Aug. 10, 2020 (EIRNS)—With effectively dueling military exercises underway between China and the United States, including in the East China Sea, U.S. Health and Human Services Secretary Alex Azar landed in Taiwan yesterday to Chinese denunciations of interference in its internal affairs. The U.S. officially cited reason for Azar’s visit is an “inspection tour” and discussions to learn about Taiwan’s success in containing the COVID-19 pandemic (just 480 cases, 7 deaths to date). He is supposed to sign a “Health Cooperation memorandum of understanding” on today and visit Taiwan’s Centers for Disease Control.

However, not only is Azar the highest-ranking U.S. official to go to Taiwan since 1979 when the U.S. established relations with China, he is also scheduled to meet with Taiwanese President Tsai Ing-wen, which is highly unusual and will not likely be limited to a discussion of the pandemic.
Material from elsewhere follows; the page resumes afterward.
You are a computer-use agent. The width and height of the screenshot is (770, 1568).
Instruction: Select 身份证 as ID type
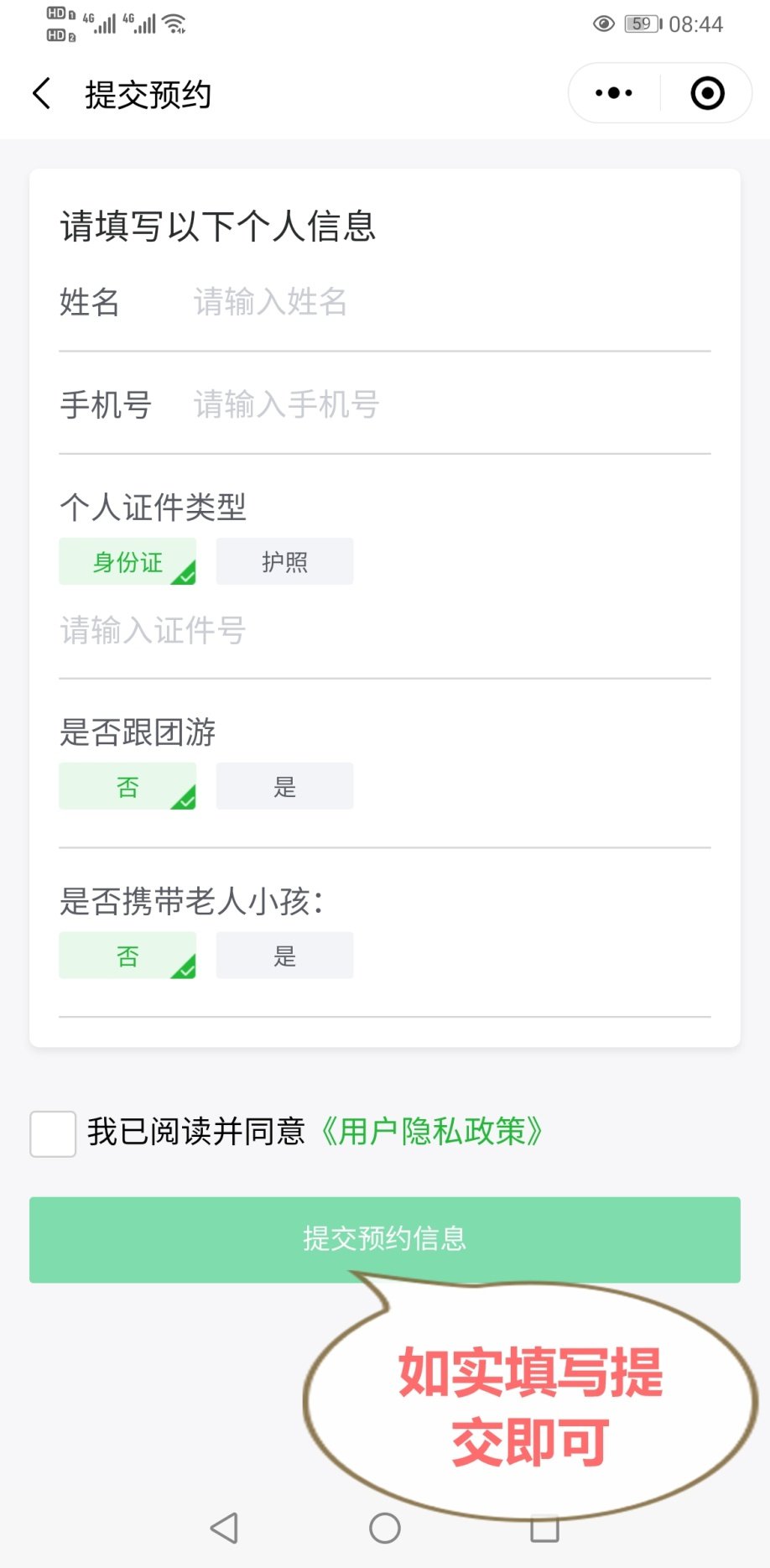click(127, 561)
On Aug. 6 preceding Azar’s visit, British wire service Reuters carried an “Exclusive” unconfirmed report that the United States is negotiating the sale of at least four of its large sophisticated aerial drones to Taiwan for the first time, in a deal to ratchet up tensions further. Specifically they are said to be Sea Guardian surveillance drones, which will vastly expand the reach of Taiwan’s drone fleet, having a range up to 6,000 nautical miles. Reuters describes them as capable of carrying advanced missiles, though not equipped with them. Reuters qualified its charge by saying such a sale is not yet been approved by Congress, and only “tacitly authorized” by the State Department.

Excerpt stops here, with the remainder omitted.